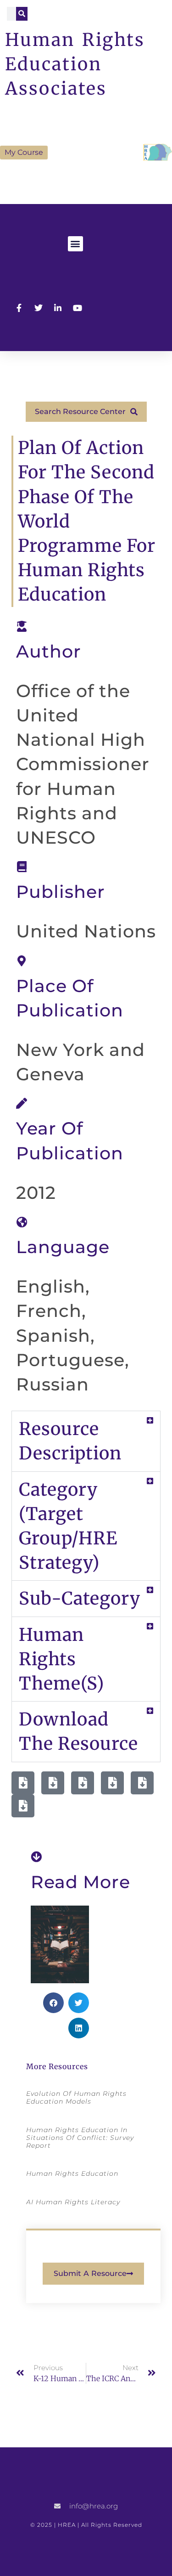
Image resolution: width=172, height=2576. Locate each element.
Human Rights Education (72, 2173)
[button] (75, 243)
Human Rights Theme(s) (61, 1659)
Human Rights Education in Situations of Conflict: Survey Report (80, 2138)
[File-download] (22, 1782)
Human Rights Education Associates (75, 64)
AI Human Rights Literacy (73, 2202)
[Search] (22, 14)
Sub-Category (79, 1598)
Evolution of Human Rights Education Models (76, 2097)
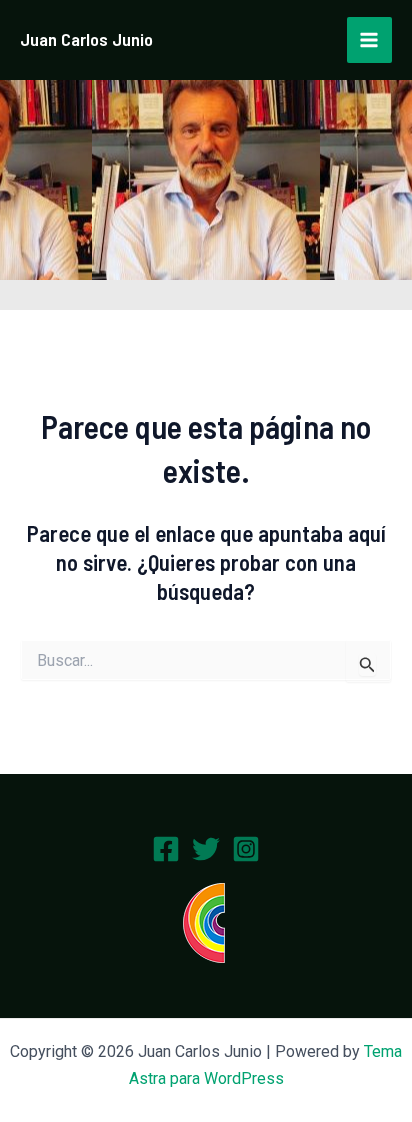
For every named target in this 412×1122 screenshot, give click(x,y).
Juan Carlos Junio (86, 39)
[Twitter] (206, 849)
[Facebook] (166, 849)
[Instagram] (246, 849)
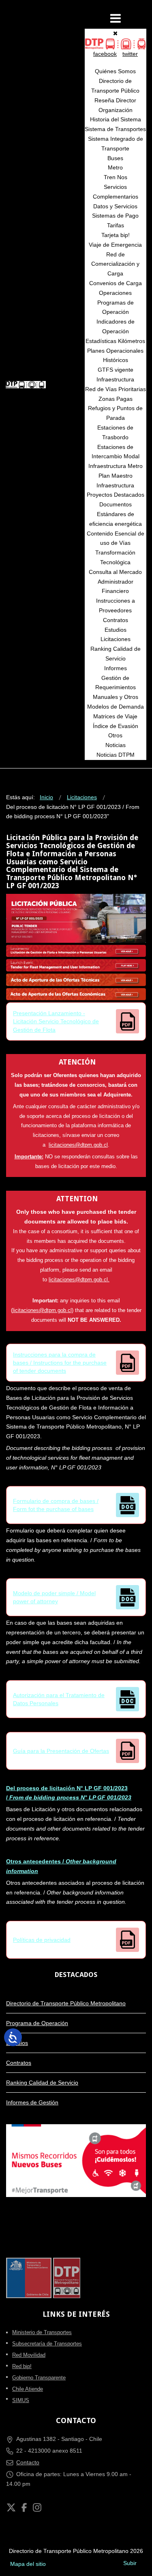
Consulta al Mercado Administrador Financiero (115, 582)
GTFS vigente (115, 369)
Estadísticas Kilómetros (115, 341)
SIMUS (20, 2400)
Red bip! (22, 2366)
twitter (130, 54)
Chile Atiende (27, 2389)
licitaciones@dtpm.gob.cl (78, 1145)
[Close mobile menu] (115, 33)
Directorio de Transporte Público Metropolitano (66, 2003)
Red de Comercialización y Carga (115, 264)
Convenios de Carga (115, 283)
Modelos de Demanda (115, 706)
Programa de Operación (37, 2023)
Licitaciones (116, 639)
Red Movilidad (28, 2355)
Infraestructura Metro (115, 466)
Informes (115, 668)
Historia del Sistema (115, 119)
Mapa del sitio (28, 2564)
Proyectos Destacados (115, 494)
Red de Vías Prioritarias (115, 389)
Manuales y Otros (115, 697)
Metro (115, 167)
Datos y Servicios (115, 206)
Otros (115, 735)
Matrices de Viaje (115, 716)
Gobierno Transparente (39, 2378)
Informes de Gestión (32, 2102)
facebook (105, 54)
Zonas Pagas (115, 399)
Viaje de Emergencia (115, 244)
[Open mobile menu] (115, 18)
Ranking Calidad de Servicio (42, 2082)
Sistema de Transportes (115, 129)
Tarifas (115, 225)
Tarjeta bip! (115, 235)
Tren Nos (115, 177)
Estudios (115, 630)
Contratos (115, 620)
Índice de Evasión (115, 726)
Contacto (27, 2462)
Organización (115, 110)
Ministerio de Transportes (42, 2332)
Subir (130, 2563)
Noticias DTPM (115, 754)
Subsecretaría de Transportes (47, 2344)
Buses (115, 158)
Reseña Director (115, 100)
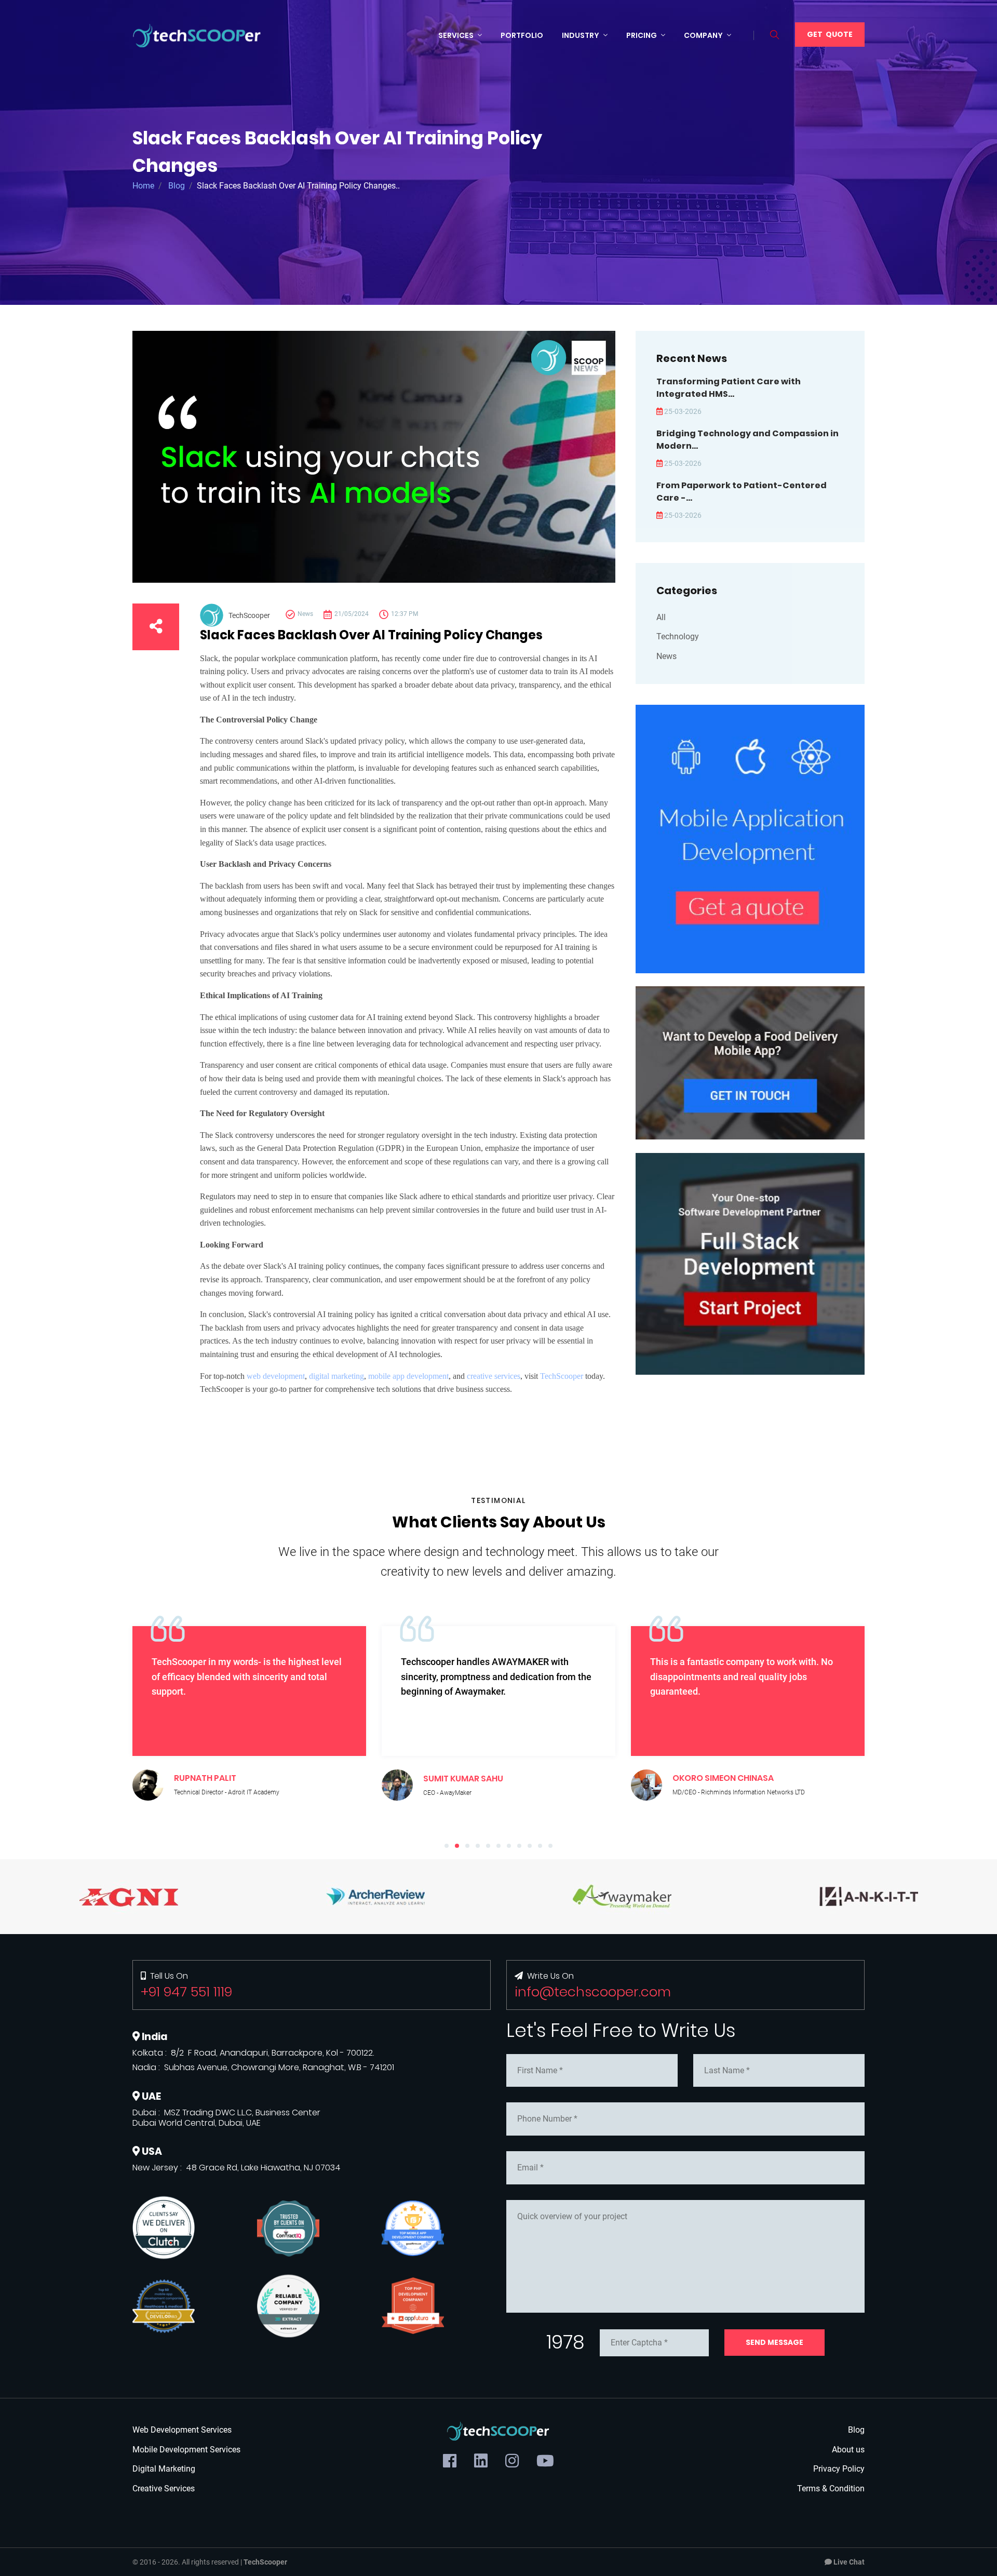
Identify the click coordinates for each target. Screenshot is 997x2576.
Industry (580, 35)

___

Give back exactly the run of lines that opens the material above and ends at the line with "Gobierno Transparente (39, 2378)". Omit the pictures.

Image resolution: width=172, height=2576. Locate each element.
Human Rights Education (72, 2173)
[button] (75, 243)
Human Rights Theme(s) (61, 1659)
Human Rights Education in Situations of Conflict: Survey Report (80, 2138)
[File-download] (22, 1782)
Human Rights Education Associates (75, 64)
AI Human Rights Literacy (73, 2202)
[Search] (22, 14)
Sub-Category (79, 1598)
Evolution of Human Rights Education Models (76, 2097)
For every named target in this 412×1122 screenshot, give click(x,y).
Juan Carlos Junio (86, 39)
[Twitter] (206, 849)
[Facebook] (166, 849)
[Instagram] (246, 849)
Consulta al Mercado Administrador Financiero (115, 582)
GTFS vigente (115, 369)
Estadísticas Kilómetros (115, 341)
SIMUS (20, 2400)
Red bip! (22, 2366)
twitter (130, 54)
Chile Atiende (27, 2389)
licitaciones@dtpm.gob.cl (78, 1145)
[Close mobile menu] (115, 33)
Directorio de Transporte Público Metropolitano (66, 2003)
Red de Comercialización y Carga (115, 264)
Convenios de Carga (115, 283)
Modelos de Demanda (115, 706)
Programa de Operación (37, 2023)
Licitaciones (116, 639)
Red Movilidad (28, 2355)
Infraestructura Metro (115, 466)
Informes (115, 668)
Historia del Sistema (115, 119)
Mapa del sitio (28, 2564)
Proyectos Destacados (115, 494)
Red de Vías Prioritarias (115, 389)
Manuales y Otros (115, 697)
Metro (115, 167)
Datos y Servicios (115, 206)
Otros (115, 735)
Matrices de Viaje (115, 716)
Gobierno Transparente (39, 2378)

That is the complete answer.